И вот, после очередной нотации, я ушел. Однако, рассудив, что впереди еще много времени - целый день, я зашел в находящуюся неподалеку детскую библиотеку-читальню, попросил «Следопыт» Ф.Купера и стал читать. Как обычно, за книгой я не замечал времени и вдруг обнаружил, что на меня смотрит из полуоткрытой двери тетя Соня. Как она догадалась, где следует меня искать, не знаю, однако, вероятно, она знала меня больше, чем я предполагал.
      Трудно сказать, что было бы, если б она меня не нашла. Но знаю твердо, что по собственной инициативе я не вернулся бы домой.

      Тем временем продолжалась война кремлевских вождей с собственным народом. После завершения громких процессов Бухарина-Рыкова и их соратников, последовала серия «разоблачений» крупных военачальников, ранее широко известных и популярных в народе героев гражданской войны Блюхера, Егорова, Тухачевского, Гамарника (застрелившегося в преддверии ареста) и других. В школе перед началом занятий нам предлагалось достать учебник истории и вырвать страницы, на которых упоминались фамилии лиц, отныне зачисленных в ряды врагов народа. Газеты пестрели объявлениями о переименованиях улиц, площадей и кинотеатров, ранее носивших имена секретарей крайкома и членов ЦК ВКП (б). Плакаты известного карикатуриста Бориса Ефимова «Ежовы рукавицы» висели на стенах домов и в витринах. На них изображен «верный сталинец» Ежов, сжимающий огромной рукавицей клубок извивающихся гадов с человечьими лицами. Впоследствии я узнал, что родной брат Б.Ефимова - Михаил Кольцов, известный своими репортажами из Испании, расстрелян, как враг народа.... В романе Хемингуэя «О ком звонит колокол» он представлен одним из персонажей.

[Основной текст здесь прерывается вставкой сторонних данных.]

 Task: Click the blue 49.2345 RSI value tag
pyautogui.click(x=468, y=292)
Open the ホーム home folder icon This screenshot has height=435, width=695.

     Несмотря на внешние проявления «единства Партии и народа» в виде единодушных голосований в поддержку ежовщины на всевозможных собраниях и митингах и в многочисленных резолюциях, публиковавшихся в печати, на самом деле такого единства не было и в помине. Свидетельством этому было отношение ко мне, «сыну врагов народа», в школе со стороны товарищей по классу и учителей. Ведь всем была известна судьба моих родителей, но ни разу никто об этом не упомянул. Только уже в седьмом классе, когда началась кампания вступления в Комсомол, оказалось что мне дорога туда закрыта.

      В то время я начал осознавать несуразность положения, при котором существовали две правды жизни. Одна - для себя, обсуждавшаяся лишь в кругу родных или очень надежных близких друзей, правда о действительности, в которой имеет место подавление воли, аресты и убийства ни в чем не повинных людей, непомерное восхваление кучки вождей, обладающих огромной властью, другая - для жизни вне стен дома. Газеты писали о всеобщем благоденствии и изобилии, а на самом деле становился все более ощутимым дефицит самых необходимых продуктов и промышленных товаров. На столе у Файкиных исчезло сливочное масло. До сих пор удивляюсь кулинарному искусству тети Сони. Она умудрялась делать котлеты, начиненные рисовой или пшенной кашей, покрытые тонким слоем мяса, из сушеной картошки она умудрялась делать какое-то подобие жаркого.

       Выстраивались огромные очереди за тканями, обувью, бельем... К концу тридцатых годов не стало хватать хлеба, сахара. В нашем доме была булочная. В очередь за хлебом у нее меня иногда поднимали в 4-5 часов утра. Переминаясь, очередь ждала: привезут, или не привезут хлеб. Наконец, к общему облегчению, появлялась запряженная лошаденкой телега, на которой стоял деревянный ящик с надписью «ХЛЕБ». Теперь, очередь задавалась вопросом: на сколько человек хватит привезенного хлеба. Тут же решался вопрос: сколько буханок давать в «одни руки».

      Появилась «Сталинская конституция», декларирующая свободу слова, собраний и демонстраций, всеобщие равные и прямые выборы в органы власти, и невозможно было не видеть или не замечать абсолютного несоответствия между этими правильными словами и их воплощением в действительности.
     Состоялись первые выборы в Верховный Совет. К 6 часам утра к открытию избирательных участков стекались толпы людей со знаменами и цветами, демонстрирующих праздничное настроение от того, что предстояло «выбрать» одного депутата из одного кандидата. Мы с Олегом задавались вопросом: неужели все эти люди не понимают, что их заставили играть в какую-то бессмысленную игру?